**Available records:**
:::

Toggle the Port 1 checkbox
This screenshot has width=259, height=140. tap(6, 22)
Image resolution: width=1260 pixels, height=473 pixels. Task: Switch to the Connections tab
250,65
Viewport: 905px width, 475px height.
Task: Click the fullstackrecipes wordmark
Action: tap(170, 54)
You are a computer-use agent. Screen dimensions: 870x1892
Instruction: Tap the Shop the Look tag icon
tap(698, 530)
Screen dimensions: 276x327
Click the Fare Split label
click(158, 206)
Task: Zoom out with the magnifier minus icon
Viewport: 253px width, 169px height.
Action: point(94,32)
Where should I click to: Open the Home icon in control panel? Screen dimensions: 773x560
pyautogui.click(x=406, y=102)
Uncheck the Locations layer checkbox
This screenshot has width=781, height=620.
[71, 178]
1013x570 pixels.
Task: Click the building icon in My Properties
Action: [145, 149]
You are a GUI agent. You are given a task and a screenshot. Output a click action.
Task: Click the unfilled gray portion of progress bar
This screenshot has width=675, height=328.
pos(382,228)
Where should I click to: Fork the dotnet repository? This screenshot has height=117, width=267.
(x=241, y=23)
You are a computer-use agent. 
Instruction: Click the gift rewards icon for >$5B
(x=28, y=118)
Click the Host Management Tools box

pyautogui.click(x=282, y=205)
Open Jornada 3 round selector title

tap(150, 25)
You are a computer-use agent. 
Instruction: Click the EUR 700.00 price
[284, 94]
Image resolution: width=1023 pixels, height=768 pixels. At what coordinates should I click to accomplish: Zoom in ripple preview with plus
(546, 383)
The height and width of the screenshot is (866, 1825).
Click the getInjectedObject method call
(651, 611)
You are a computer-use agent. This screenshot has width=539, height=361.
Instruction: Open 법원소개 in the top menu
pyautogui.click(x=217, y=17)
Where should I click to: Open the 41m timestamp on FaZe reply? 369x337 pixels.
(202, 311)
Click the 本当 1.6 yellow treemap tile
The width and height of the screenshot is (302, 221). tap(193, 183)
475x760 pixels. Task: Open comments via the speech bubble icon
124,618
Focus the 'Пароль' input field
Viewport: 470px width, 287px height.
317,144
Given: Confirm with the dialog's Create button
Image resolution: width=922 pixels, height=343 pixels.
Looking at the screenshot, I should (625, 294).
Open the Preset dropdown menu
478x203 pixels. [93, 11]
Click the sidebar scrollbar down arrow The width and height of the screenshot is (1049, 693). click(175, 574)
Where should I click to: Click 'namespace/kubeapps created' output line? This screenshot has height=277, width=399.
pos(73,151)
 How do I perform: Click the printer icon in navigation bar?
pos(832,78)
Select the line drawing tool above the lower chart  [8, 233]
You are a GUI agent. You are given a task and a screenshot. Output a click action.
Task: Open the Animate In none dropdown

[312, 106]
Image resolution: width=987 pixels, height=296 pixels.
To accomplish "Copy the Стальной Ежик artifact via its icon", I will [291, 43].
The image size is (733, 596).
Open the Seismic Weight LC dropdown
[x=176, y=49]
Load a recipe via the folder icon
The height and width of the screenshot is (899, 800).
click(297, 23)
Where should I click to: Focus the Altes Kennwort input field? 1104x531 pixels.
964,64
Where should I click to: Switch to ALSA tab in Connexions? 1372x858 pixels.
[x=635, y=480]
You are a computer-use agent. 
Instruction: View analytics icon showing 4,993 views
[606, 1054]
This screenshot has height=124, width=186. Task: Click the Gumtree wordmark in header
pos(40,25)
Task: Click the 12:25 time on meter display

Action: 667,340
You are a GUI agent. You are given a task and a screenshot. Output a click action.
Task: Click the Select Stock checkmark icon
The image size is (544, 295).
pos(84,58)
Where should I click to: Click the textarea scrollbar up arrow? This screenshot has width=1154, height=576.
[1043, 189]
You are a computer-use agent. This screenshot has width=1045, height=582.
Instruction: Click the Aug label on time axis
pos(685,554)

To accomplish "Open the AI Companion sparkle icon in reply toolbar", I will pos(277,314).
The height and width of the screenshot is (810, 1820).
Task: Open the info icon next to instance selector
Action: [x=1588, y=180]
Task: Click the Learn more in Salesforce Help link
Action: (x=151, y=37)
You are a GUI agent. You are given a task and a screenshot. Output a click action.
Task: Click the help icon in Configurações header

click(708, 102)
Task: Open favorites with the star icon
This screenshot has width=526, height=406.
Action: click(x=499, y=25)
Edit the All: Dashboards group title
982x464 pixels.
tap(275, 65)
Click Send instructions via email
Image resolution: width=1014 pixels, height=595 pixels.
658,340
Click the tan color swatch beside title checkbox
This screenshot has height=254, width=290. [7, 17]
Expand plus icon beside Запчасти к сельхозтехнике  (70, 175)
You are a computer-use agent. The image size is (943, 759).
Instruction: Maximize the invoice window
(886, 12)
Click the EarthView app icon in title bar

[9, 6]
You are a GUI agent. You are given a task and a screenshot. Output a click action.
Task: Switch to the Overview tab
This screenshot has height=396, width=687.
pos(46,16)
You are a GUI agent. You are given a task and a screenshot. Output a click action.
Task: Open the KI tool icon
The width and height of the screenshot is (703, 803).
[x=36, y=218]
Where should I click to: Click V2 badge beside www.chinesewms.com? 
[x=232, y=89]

:::

Go through the records and show every line with the string "computer" in it.

You are a computer-use agent. Screen dimensions: 870x1892
You are a computer-use agent. 
You are a computer-use agent. 
You are a computer-use agent. This screenshot has width=539, height=361.
You are a computer-use agent. 
You are a computer-use agent. This screenshot has width=1045, height=582.
You are a computer-use agent. The image size is (943, 759).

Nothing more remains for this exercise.